BEGIN EXCERPTED RECORDS

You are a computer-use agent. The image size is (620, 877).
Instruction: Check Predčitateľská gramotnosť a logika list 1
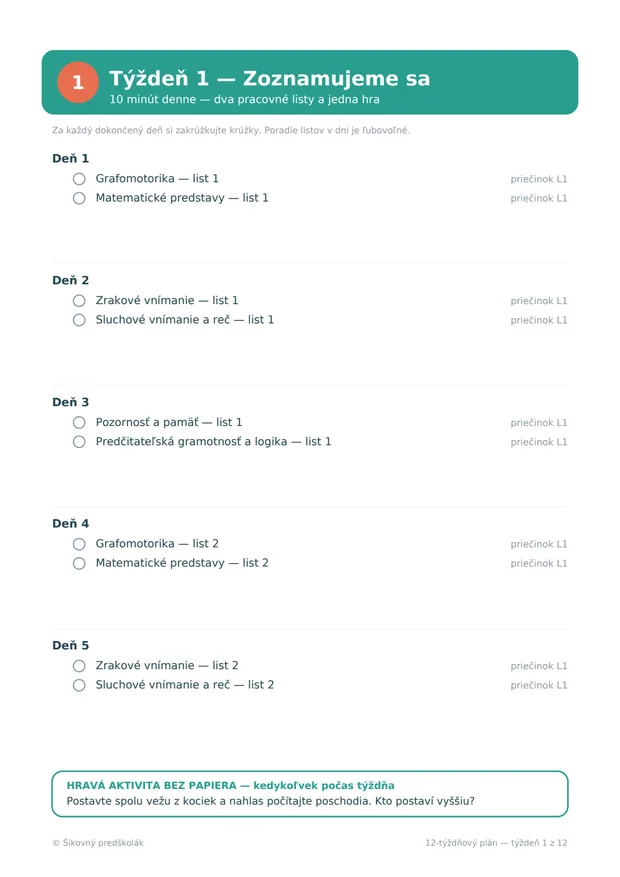click(x=79, y=442)
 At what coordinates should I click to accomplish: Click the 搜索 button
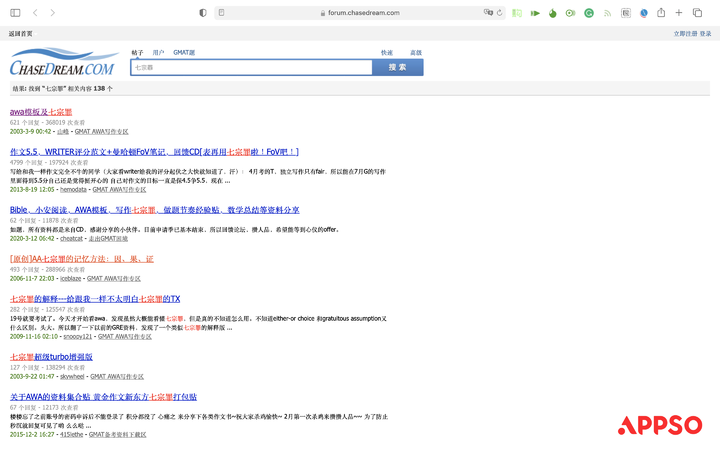click(398, 68)
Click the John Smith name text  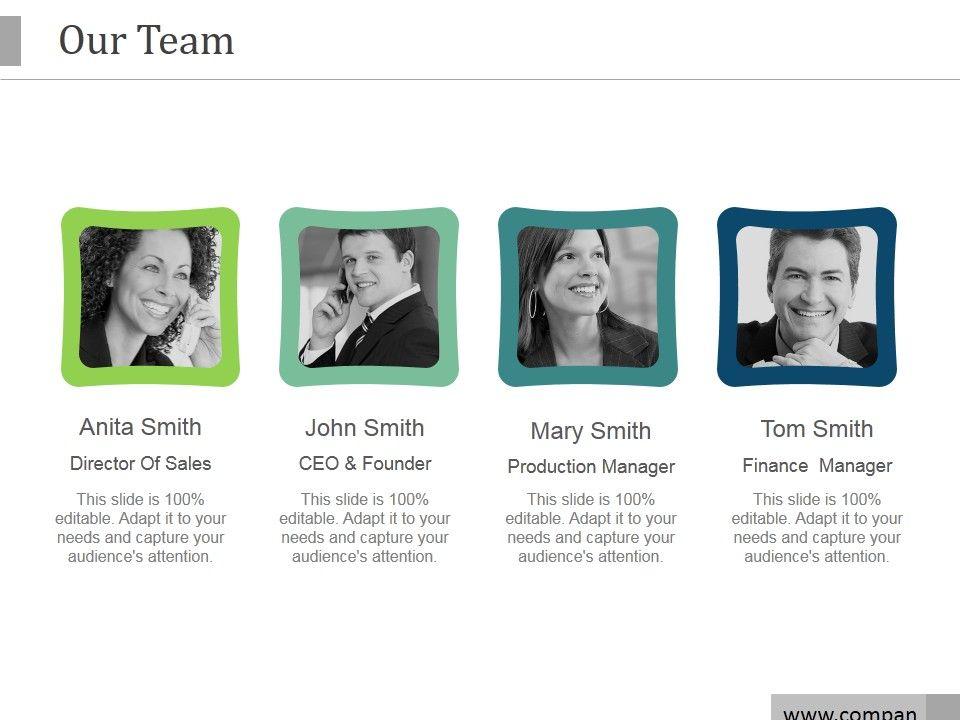(x=365, y=428)
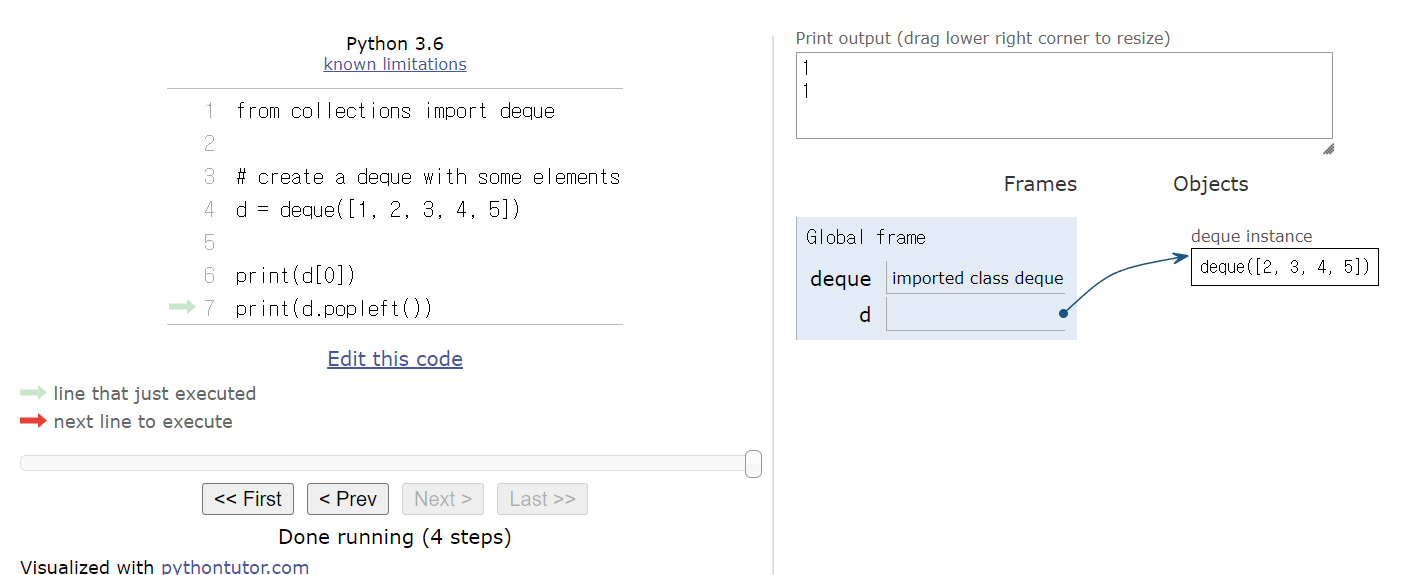Select the deque([2, 3, 4, 5]) object box
The width and height of the screenshot is (1409, 575).
[1285, 267]
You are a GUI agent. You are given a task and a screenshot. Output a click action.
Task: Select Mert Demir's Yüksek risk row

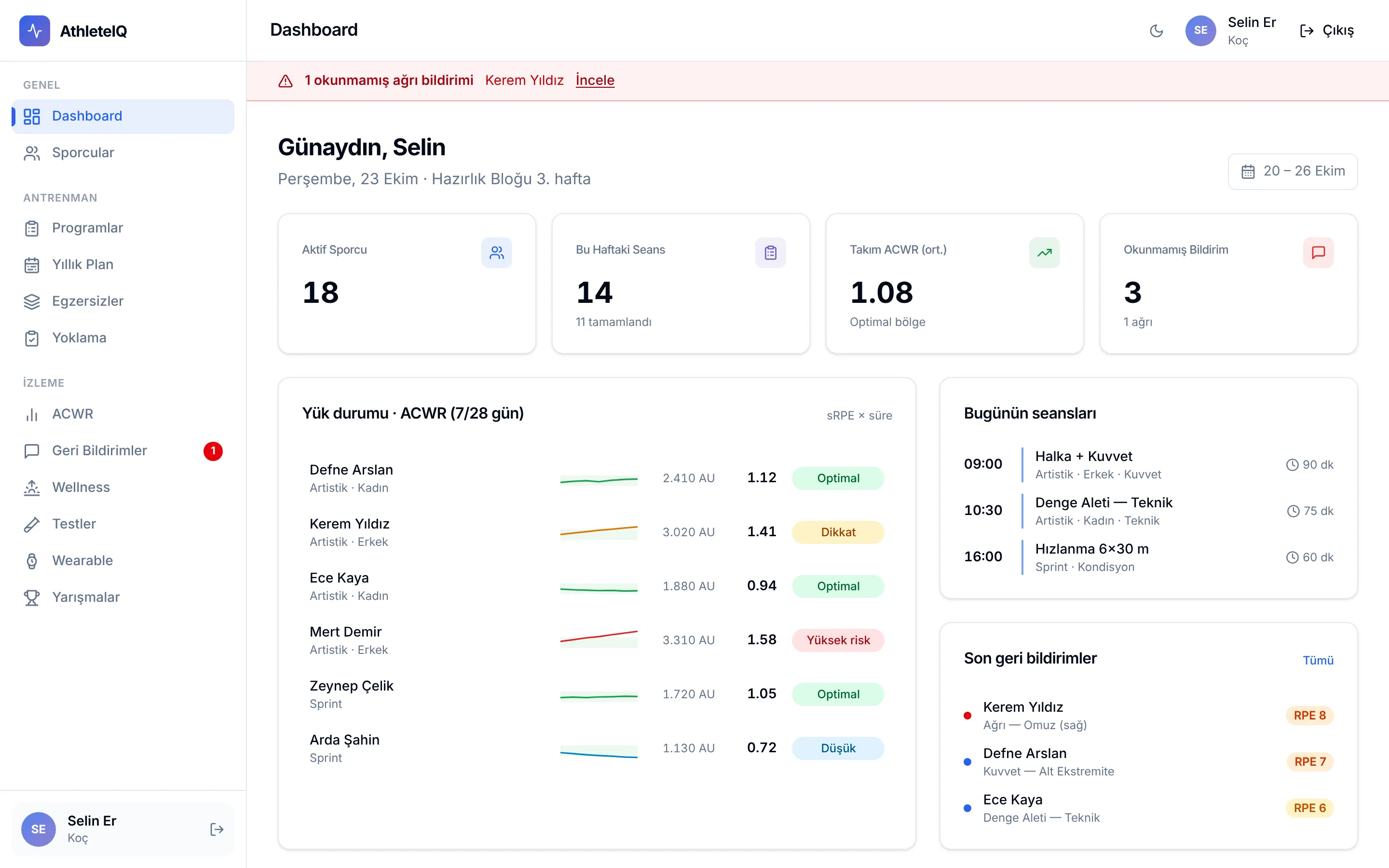tap(597, 640)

END EXCERPTED RECORDS

§ **TASK DIRECTIONS**:
Please show, exactly as written, every line above that contains the word "agent".

§ **REPLY TO THE EXERCISE**:
You are a computer-use agent. The image size is (620, 877).
You are a GUI agent. You are given a task and a screenshot. Output a click action.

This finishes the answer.